De acordo com a secretária de Combate ao Racismo da Confederação dos Trabalhadores no Serviço Público Municipal (Confetam), Vilani Oliveira, além do acesso aos cargos públicos, é preciso analisar onde estão e quais papéis os negros exercem, pois, segundo ela, muitas vezes essa presença se efetiva por meio de cargos precarizados ou terceirizados. 

Com relação ao racismo presente no ambiente acadêmico, a pesquisadora do Núcleo das Africanidades Cearenses da Universidade Federal do Ceará (Nace-UFC), Maria Kellynia Farias Alves, comentou que as pesquisas dedicadas às culturas africanas e indígenas enfrentam resistência desde as seleções. “O nosso trabalho é invalidado constantemente como trabalhos folclorizados  ou trabalhos muito apaixonados, ou militantes demais”, pontuou. 

Representando o Movimento Negro Unificado (MNU), Geyse Anne da Silva alertou que é preciso que haja uma consciência de que classe trabalhadora tem um lugar de origem, uma historia e uma memória que se entrelaçam com as lutas pelos direitos da população negra.
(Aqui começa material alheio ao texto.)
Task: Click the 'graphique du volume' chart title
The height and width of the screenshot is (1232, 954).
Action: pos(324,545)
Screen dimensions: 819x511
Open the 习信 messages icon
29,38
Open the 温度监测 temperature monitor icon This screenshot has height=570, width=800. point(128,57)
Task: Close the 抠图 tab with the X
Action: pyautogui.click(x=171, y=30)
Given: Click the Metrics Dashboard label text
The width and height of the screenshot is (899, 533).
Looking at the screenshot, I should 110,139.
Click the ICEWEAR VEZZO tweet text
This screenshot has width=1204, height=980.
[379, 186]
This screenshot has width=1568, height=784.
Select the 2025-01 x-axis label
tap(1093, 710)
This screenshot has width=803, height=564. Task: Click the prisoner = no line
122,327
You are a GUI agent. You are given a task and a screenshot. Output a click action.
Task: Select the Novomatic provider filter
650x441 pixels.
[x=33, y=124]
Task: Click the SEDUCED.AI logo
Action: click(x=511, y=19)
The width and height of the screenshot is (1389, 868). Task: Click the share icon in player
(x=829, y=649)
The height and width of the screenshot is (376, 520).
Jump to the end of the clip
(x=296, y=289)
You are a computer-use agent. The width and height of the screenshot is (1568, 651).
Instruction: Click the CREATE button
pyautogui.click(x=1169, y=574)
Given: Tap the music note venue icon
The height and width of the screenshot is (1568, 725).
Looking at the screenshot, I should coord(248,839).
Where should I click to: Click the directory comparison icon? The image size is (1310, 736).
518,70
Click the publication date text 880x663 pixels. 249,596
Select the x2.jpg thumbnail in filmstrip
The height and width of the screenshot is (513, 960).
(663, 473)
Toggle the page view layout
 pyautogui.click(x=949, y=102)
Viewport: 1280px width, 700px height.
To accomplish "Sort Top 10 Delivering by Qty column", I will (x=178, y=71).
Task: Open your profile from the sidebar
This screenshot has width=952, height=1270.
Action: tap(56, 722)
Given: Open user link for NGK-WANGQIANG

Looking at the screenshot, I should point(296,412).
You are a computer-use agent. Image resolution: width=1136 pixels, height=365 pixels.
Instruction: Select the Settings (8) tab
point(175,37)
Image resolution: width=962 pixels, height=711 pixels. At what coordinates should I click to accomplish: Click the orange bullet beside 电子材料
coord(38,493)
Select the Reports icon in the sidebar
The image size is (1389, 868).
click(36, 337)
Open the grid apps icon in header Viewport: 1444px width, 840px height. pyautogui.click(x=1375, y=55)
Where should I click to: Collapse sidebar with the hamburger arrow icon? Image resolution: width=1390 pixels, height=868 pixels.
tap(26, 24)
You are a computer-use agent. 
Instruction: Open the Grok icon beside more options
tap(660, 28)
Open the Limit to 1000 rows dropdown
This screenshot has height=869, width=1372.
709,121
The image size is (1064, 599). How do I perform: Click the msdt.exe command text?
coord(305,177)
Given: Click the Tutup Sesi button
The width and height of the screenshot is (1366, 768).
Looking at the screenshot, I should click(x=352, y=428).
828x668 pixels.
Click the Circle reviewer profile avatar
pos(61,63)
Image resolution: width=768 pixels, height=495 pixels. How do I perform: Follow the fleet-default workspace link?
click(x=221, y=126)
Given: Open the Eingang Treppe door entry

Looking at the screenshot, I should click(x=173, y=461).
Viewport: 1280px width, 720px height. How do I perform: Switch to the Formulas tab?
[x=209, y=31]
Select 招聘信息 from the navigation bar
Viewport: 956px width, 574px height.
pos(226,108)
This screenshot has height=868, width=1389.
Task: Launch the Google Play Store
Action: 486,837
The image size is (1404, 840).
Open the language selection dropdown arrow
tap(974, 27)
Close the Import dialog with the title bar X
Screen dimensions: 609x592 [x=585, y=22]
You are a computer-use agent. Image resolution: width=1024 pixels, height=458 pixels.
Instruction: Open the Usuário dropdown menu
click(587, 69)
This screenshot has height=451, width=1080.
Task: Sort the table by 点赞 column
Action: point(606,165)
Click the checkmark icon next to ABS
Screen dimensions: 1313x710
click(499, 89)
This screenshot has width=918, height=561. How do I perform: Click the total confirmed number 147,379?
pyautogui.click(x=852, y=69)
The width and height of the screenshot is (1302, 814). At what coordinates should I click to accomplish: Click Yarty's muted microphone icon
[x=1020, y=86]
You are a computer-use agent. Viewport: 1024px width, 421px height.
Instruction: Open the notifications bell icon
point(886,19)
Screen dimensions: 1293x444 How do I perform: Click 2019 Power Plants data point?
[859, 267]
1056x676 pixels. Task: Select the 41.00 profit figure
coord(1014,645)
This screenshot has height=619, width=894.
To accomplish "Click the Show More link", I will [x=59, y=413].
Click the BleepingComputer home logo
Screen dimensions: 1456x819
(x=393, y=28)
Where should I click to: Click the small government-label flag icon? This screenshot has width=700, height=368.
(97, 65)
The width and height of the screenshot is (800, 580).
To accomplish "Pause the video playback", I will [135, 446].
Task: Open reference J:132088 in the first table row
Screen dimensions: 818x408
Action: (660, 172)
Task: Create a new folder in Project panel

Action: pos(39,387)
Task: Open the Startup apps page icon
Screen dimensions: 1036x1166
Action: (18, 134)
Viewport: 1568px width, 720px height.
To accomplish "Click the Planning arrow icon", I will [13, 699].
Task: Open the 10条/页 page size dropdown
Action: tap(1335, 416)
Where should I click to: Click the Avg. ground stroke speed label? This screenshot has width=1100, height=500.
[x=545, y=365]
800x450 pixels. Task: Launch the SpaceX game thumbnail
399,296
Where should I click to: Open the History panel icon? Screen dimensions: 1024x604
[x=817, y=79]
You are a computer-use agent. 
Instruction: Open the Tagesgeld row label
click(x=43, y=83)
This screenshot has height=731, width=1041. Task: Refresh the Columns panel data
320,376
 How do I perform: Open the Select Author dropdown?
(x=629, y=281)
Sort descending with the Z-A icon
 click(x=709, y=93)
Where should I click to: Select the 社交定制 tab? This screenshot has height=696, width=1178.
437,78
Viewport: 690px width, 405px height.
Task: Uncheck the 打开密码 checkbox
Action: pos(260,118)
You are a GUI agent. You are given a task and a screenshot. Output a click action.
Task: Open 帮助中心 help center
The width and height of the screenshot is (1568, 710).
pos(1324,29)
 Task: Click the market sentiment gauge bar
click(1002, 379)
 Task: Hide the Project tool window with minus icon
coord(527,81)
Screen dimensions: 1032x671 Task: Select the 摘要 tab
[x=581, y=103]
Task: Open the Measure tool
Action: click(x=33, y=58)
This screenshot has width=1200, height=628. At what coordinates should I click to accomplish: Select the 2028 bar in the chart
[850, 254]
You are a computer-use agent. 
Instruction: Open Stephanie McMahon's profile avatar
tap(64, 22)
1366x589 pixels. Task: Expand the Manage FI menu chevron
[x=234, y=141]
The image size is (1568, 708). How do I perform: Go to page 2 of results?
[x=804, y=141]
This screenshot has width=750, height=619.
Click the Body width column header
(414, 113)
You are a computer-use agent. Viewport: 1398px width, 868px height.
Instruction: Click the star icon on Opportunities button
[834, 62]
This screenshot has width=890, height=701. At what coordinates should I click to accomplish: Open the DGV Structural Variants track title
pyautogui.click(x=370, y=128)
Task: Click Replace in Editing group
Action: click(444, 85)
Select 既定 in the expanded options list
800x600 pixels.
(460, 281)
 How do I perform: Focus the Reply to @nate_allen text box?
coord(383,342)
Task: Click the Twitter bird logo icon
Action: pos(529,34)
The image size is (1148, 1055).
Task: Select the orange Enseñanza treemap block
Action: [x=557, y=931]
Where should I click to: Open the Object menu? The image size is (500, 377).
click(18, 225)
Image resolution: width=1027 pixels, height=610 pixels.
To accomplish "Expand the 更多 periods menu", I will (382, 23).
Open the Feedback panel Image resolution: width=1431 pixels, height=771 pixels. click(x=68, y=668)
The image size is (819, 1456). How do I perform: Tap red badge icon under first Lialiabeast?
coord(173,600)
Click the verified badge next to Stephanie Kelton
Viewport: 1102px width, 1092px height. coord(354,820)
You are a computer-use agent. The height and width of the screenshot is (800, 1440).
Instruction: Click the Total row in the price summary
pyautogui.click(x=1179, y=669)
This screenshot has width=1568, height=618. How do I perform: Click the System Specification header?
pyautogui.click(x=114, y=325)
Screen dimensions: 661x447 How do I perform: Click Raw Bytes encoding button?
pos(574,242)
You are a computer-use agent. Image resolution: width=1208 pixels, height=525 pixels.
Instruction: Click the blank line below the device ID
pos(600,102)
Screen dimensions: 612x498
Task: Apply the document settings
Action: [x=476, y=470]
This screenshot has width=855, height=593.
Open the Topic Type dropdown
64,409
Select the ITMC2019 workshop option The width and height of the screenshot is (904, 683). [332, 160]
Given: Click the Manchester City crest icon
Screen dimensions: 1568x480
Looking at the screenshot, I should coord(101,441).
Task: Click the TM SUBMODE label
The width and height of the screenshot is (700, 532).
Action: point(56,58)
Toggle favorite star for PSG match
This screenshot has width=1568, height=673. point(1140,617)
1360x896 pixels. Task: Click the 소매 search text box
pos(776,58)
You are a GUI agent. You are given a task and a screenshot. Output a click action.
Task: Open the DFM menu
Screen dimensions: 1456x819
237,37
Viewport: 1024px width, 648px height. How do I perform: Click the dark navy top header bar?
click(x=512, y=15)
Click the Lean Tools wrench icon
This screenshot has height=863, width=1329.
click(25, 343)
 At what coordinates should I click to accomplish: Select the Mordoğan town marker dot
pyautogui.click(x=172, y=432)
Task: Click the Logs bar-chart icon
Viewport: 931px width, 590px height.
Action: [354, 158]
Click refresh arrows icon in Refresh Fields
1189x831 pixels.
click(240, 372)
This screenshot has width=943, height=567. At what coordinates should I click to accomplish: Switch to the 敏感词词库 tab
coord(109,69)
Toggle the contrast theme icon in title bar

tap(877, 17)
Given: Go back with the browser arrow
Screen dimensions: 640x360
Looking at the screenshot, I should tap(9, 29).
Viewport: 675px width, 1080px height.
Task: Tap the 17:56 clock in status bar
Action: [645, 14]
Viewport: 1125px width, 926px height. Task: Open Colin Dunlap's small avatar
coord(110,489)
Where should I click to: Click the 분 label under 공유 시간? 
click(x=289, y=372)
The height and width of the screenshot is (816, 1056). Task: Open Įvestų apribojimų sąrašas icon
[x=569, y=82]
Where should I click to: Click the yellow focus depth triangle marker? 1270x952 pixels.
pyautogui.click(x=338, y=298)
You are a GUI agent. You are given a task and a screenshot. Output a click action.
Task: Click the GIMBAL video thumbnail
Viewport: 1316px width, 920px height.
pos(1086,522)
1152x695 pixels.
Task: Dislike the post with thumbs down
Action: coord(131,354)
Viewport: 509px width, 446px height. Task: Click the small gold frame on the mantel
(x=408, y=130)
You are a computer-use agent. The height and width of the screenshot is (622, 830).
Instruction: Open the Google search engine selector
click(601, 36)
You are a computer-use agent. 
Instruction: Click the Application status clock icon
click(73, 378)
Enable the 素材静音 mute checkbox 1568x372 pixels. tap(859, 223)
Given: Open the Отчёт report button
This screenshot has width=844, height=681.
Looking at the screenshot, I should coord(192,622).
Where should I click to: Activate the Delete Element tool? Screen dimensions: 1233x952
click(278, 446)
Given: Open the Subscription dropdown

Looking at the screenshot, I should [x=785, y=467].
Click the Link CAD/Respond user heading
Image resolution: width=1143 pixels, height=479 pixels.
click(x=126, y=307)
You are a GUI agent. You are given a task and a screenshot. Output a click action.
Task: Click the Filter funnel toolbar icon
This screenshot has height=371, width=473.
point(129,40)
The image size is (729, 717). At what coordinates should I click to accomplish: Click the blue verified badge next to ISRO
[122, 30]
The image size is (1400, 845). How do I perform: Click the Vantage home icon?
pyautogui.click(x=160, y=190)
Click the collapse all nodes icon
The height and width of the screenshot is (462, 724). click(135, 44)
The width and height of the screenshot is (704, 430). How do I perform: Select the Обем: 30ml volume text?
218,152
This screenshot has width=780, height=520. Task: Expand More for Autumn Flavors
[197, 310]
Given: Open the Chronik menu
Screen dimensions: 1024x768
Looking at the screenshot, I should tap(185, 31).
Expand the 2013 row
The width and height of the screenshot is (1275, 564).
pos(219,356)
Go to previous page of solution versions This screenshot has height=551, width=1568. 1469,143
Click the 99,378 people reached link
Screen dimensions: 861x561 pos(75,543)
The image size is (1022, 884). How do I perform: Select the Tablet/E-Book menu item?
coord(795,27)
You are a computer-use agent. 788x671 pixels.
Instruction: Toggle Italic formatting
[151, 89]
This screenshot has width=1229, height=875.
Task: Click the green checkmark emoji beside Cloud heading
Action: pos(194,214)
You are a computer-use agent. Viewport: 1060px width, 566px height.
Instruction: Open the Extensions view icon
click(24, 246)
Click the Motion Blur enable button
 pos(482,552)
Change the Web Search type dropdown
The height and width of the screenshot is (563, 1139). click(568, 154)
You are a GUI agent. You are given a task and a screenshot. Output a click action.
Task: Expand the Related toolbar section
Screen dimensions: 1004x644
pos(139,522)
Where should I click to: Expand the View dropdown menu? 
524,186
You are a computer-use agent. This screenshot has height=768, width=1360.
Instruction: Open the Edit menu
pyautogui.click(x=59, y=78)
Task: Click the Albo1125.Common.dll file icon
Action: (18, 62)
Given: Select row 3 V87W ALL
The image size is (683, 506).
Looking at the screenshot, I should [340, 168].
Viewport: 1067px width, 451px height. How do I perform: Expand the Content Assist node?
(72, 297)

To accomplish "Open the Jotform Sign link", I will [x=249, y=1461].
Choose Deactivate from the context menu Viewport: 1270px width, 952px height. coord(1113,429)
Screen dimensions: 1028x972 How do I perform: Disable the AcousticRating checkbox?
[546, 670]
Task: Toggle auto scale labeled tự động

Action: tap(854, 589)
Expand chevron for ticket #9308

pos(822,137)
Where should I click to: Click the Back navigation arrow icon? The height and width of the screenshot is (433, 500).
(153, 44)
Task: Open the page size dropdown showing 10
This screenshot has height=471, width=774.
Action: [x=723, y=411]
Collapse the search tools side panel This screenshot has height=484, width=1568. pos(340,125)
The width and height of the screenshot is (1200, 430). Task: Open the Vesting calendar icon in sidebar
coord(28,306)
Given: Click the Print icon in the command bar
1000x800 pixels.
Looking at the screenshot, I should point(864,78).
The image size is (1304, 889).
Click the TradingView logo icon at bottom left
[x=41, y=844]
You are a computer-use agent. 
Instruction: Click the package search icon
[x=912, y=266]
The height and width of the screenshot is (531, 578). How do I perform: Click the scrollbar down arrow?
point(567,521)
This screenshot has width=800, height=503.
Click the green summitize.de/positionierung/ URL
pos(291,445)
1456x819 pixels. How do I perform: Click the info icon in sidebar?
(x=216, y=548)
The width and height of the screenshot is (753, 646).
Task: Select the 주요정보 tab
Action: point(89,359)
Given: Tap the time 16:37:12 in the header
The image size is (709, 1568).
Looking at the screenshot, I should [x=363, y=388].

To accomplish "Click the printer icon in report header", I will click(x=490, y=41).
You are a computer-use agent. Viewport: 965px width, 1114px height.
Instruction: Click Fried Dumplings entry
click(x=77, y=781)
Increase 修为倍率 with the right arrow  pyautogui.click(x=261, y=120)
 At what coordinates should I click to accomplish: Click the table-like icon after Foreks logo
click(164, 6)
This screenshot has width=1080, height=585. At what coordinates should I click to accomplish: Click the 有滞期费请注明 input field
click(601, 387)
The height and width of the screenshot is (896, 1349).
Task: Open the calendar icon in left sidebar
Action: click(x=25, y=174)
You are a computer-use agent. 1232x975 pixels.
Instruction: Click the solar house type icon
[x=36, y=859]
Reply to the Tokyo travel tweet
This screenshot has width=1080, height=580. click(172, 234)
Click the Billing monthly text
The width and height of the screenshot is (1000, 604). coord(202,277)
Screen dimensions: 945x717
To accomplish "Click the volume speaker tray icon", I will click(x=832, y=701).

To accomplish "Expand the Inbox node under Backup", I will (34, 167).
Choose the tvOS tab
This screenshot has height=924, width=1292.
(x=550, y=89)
Para ela, as cotas se destacam entre os mecanismos essenciais para a diminuição da desigualdade racial, mas que no caso dos concursos públicos elas ainda não estão sendo aplicadas amplamente. 

Durante o encontro, a Cofetam lançou a campanha “É hora de enegrecer o serviço público!”. Entre as pautas da iniciativa estão a ampliação da representatividade; capacitação e formação de letramento racial; combate ao assédio e à discriminação; valorização de culturas afrobrasileiras; inclusão nos concursos públicos; criação, nos municípios que não possuam, de conselhos de promoção à igualdade racial e aplicação das leis 10.639/200311.645/2008

Participaram ainda do debate o secretário de Combate ao Racismo da Fetamce, Régis Alves Pires; a secretária de Combate ao Racismo da Central Única dos Trabalhadores no Ceará (CUT-CE), Edivania Costa; a vereadora do município de Caucaia Enedina Soares (PT); o diretor Intersindical do Mova-se, Hernesto Luz Cavalcante; a secretária de Organização da CUT, Graça Costa; a ouvidora geral externa da Defensoria Pública do Ceará (DPCE), Joyce Ramos, e o promotor de justiça e coordenador do Centro de Apoio Operacional da Educação, Luiz Alexandre Cyrilo Pinheiro Machado Cogan.